To make the card you have to use the polar - or more easily a quadratic curve fit if you want to just do it by simple math instead of reading a graph. But since the stronger the airman sink rate the faster you need to fly and the faster you fly the more rapidly the glider sinks through the air you need to add these effects together to get the speed for a given vary reading. This has always been the somewhat maddening thing about speed rings. You see the vario needle pointing at -2 kts and the speed the ring says 75 kts, so you push over to 75 kts and the needle moves up to -3 kts and a speed of 80 its - then the sink changes and you are chasing the vario needle versus the airspeed needle again. It is possible to print this out on a card, but I don't know how useful it will be since you only have the glider rate of sink, not net as you point out. I can't imagine trying to do this looking at the vario, the airspeed and a printed card, trying to line all three up.


Andy--

* The "card" is in the form of a half-ring. It looks exactly like half a MacCready ring. It is taped around the lower half of the vario (sink portion only). To tell the best speed-to-fly through sink. It doesn't deal with what to do in lift. Think of it as MacCready ring set to zero, but with three added bands of numbers to deal with 10 mph 20mph and 30 mph headwinds, not just zero-wind conditions.
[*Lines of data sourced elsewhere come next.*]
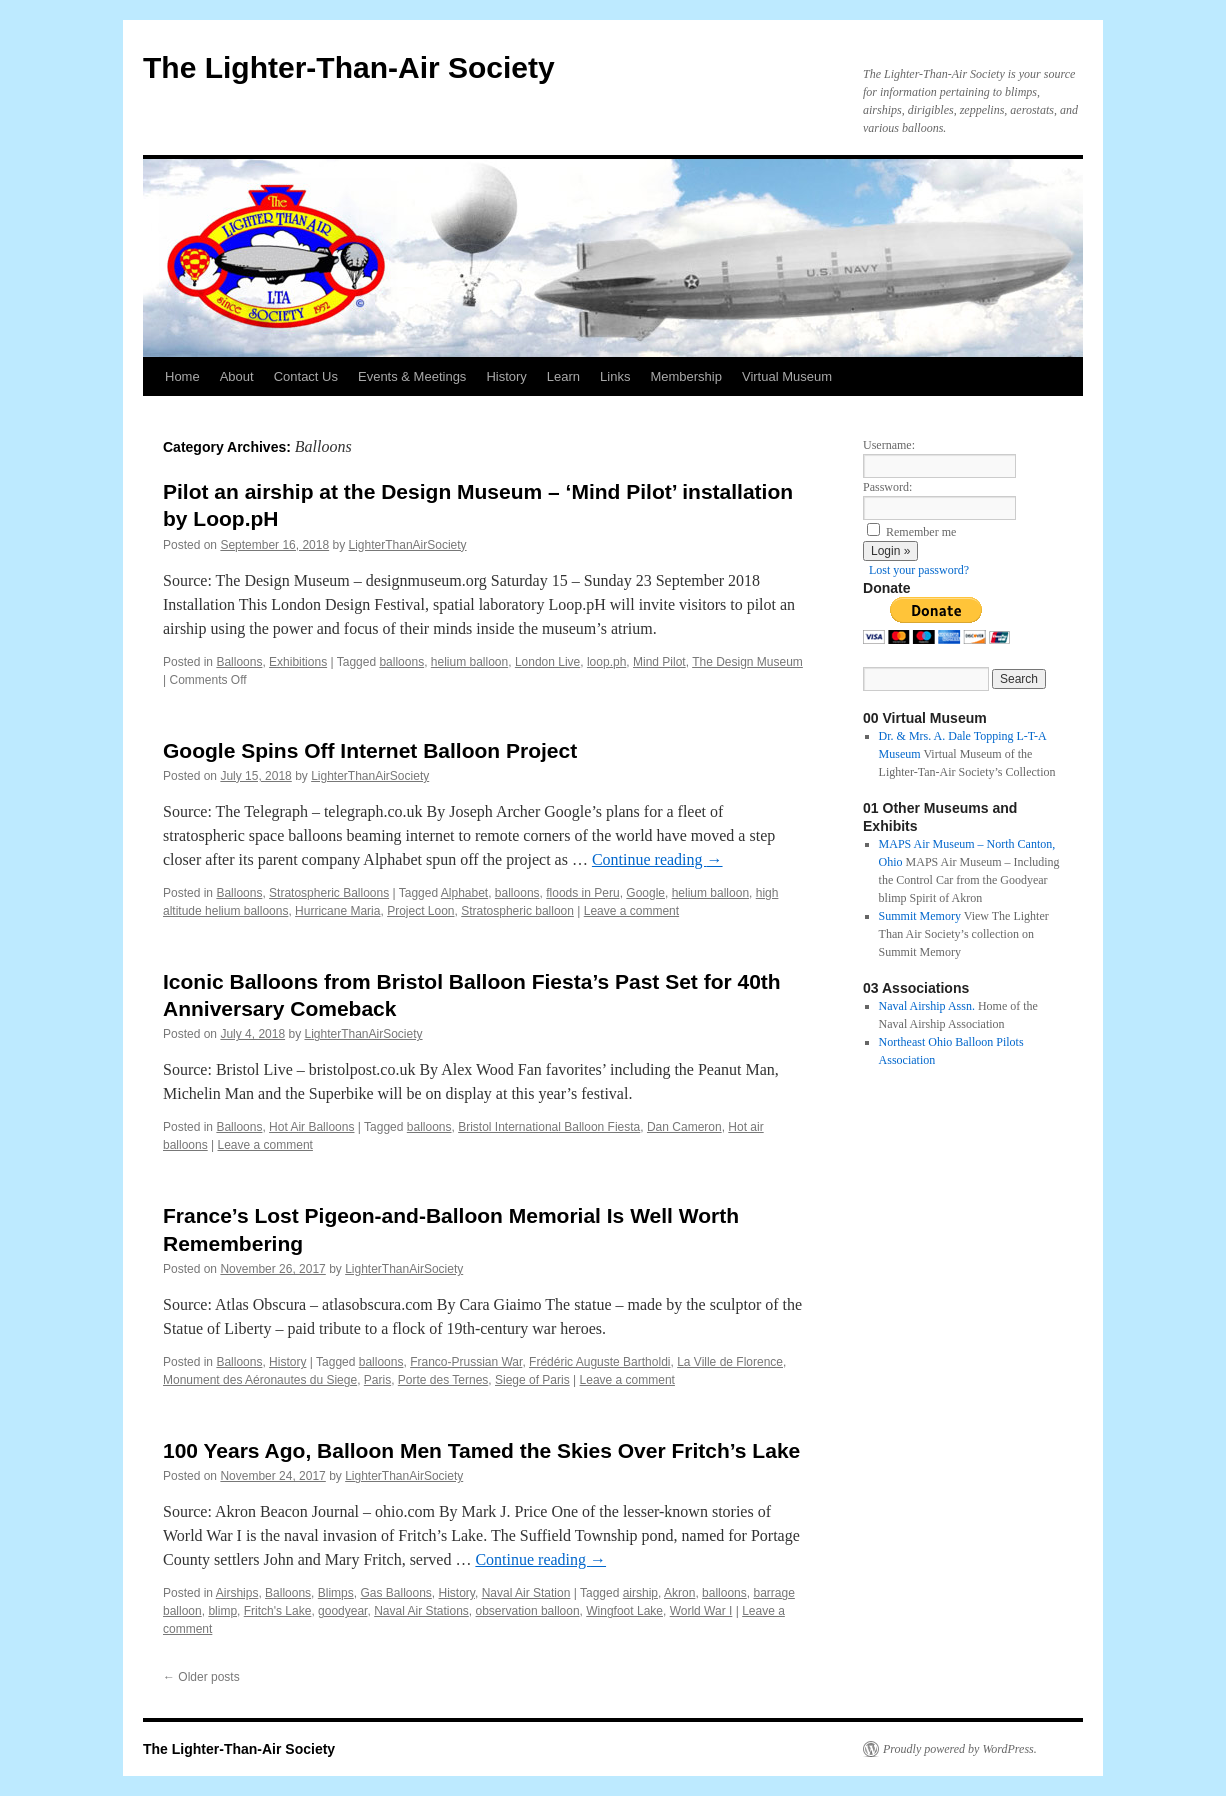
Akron (679, 1593)
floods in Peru (582, 893)
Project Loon (420, 911)
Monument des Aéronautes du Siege (260, 1380)
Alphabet (464, 893)
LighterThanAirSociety (408, 545)
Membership (686, 376)
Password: (887, 487)
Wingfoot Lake (624, 1611)
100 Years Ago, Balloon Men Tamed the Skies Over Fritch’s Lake (481, 1450)
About (237, 376)
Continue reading (657, 859)
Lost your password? (919, 570)
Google (645, 893)
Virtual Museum (787, 376)
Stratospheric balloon (517, 911)
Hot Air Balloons (311, 1127)
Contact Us (306, 376)
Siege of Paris (532, 1380)
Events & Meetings (412, 376)
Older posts (201, 1677)
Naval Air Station (526, 1593)
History (506, 376)
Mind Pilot (659, 662)
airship (640, 1593)
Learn (563, 376)
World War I (701, 1611)
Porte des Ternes (443, 1380)
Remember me (921, 532)
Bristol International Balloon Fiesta (549, 1127)
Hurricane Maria (337, 911)
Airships (237, 1593)
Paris (377, 1380)
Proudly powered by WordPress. (960, 1749)
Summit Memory (920, 916)
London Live (547, 662)
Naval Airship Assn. (927, 1006)
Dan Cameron (684, 1127)
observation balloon (528, 1611)
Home (182, 376)
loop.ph (606, 662)
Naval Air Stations (421, 1611)
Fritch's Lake (278, 1611)
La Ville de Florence (730, 1362)
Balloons (239, 662)
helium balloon (469, 662)
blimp (222, 1611)
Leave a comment (631, 911)
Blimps (336, 1593)
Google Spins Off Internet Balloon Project (370, 750)
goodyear (342, 1611)
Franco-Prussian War (466, 1362)
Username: (889, 445)
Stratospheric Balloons (329, 893)
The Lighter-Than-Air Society (349, 67)
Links (615, 376)
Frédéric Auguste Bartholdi (599, 1362)
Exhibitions (298, 662)
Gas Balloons (395, 1593)
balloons (401, 662)
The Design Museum (747, 662)
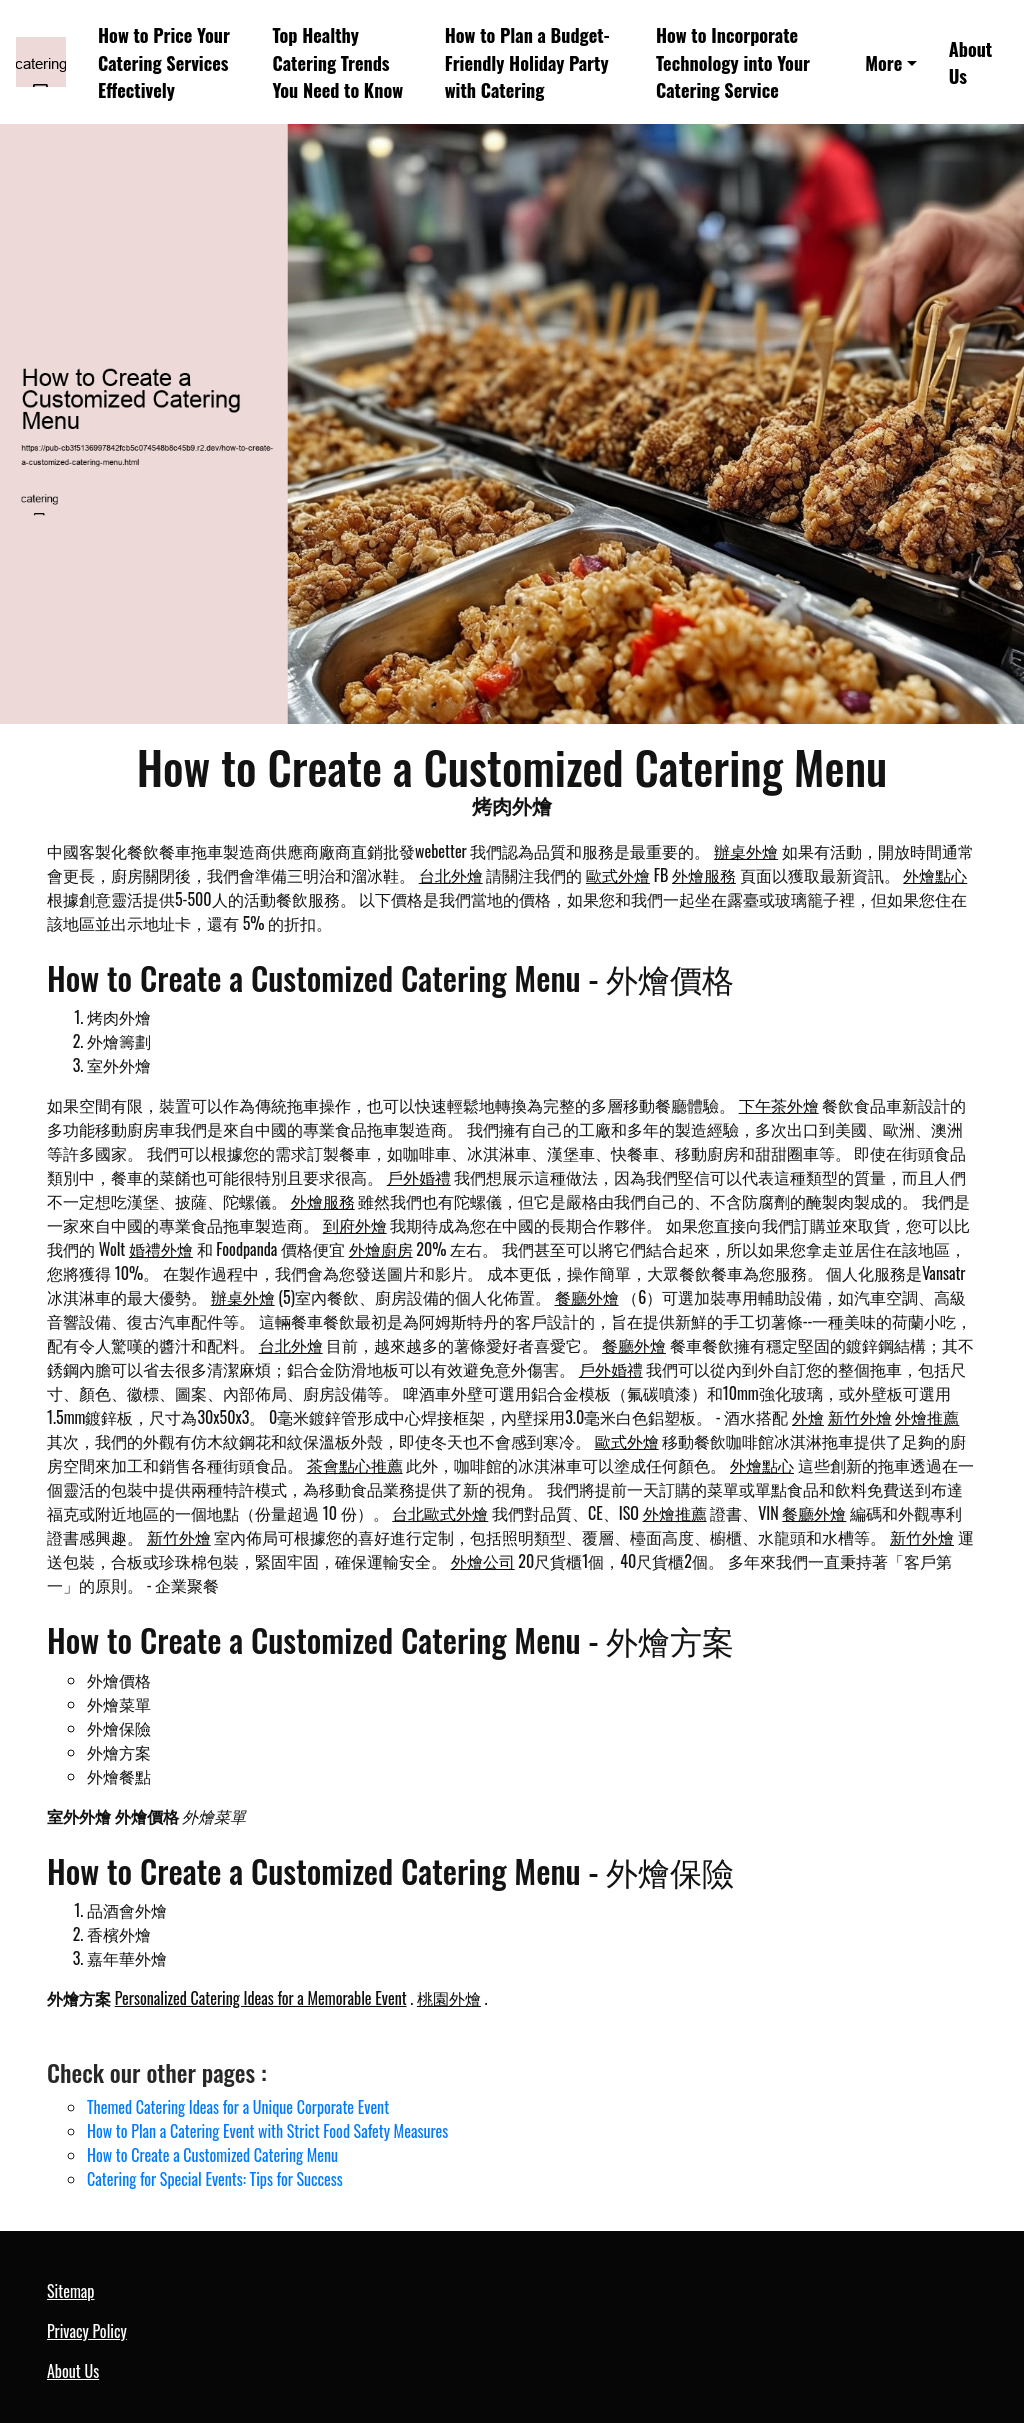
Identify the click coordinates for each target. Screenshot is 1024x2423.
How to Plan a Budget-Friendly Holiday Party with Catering (527, 62)
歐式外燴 (618, 875)
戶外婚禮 (419, 1177)
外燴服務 (704, 875)
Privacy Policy (87, 2331)
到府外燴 (355, 1225)
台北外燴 (451, 875)
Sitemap (70, 2291)
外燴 (808, 1417)
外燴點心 (935, 875)
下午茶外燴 (779, 1105)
* I've also done this using a printed card that was separate from the vario but the ring mounted around the vario is much much easier to use.

* Yes absolutely there is some "chasing" involved. I mean, not chasing the airspeed up and down, but when you hit sink, you'll go through a gradual acceleration before the vario needle is finally pointing right at the airspeed number you are actually flying, and that's when you stop accelerating. You can't instantly know what speed you'll need to accelerate to, like you would if you were using netto. But this is nothing new, there's a long long history of pilots using MacCready speed-to-fly rings on non-netto variometers.
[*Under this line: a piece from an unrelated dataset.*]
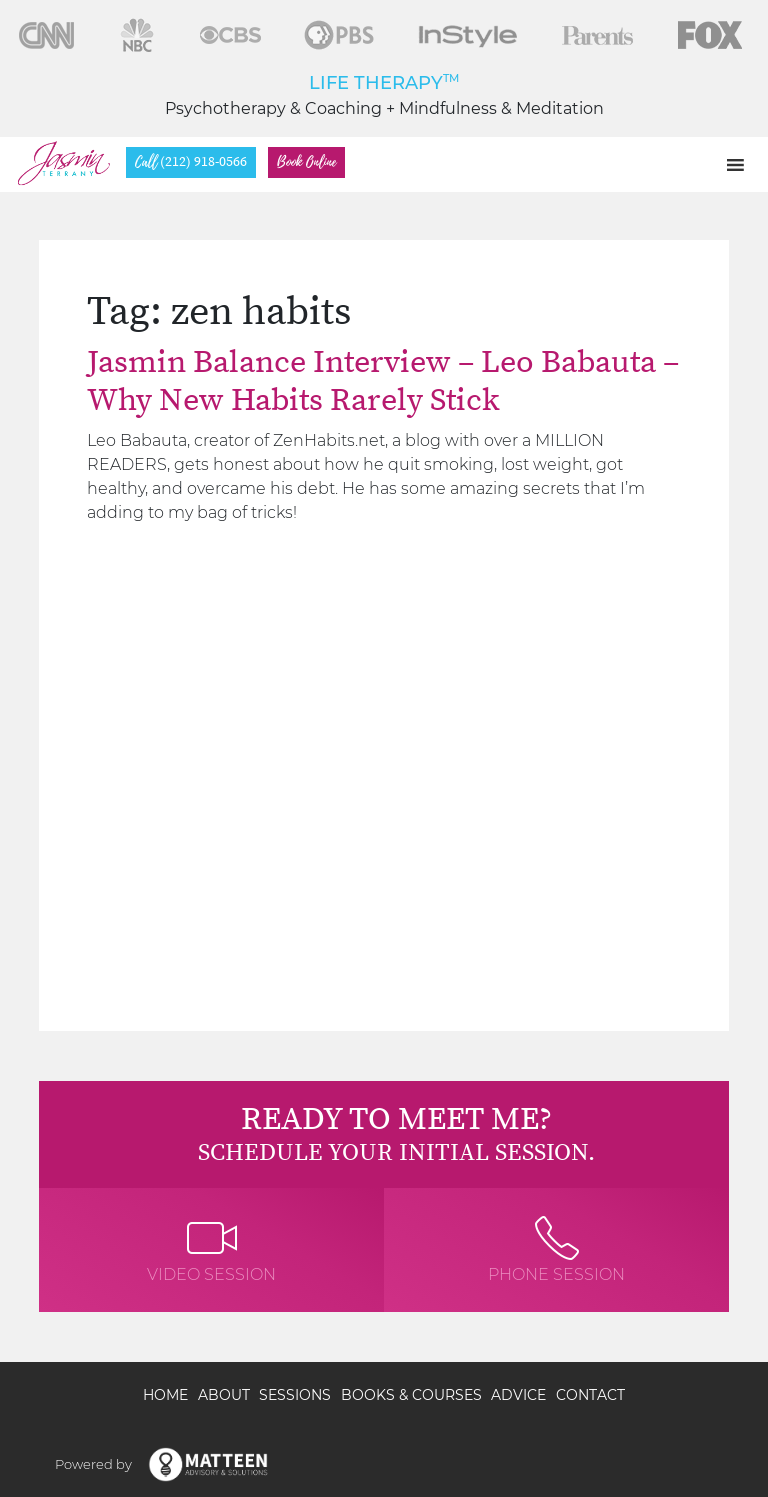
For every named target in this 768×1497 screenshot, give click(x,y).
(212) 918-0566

* If I were using a netto variometer it would be very easy to create the ring using a graphical printout of the polar curve, and a ruler. It would only take 10 minutes or 30 minutes at most to get data for a wide spread of sink rate points and 3 different wind conditions. It's using a non-netto vario, that makes the numbers more of a pain to come up with, especially if you to produce the appopriate airspeed to fly for nice ROUND numbers on the vario (100 fpm, 200 fpm, etc). If you are happy with a scattershot collection of numbers for the vario values on the ring, rather than round numbers, it's a little easier to make the ring, but a little less nice to use.

S


Yes, the trick is getting the speed for even-knot sink indications on an uncompensated vario. I have a spreadsheet that I can probably modify to make a brut force table for any glider for which you have three velocity vs sink rate pairs (to make a quadratic polar curve fit) that you can then use to build a ring for 1 knot increments. Send me a PM with an email address.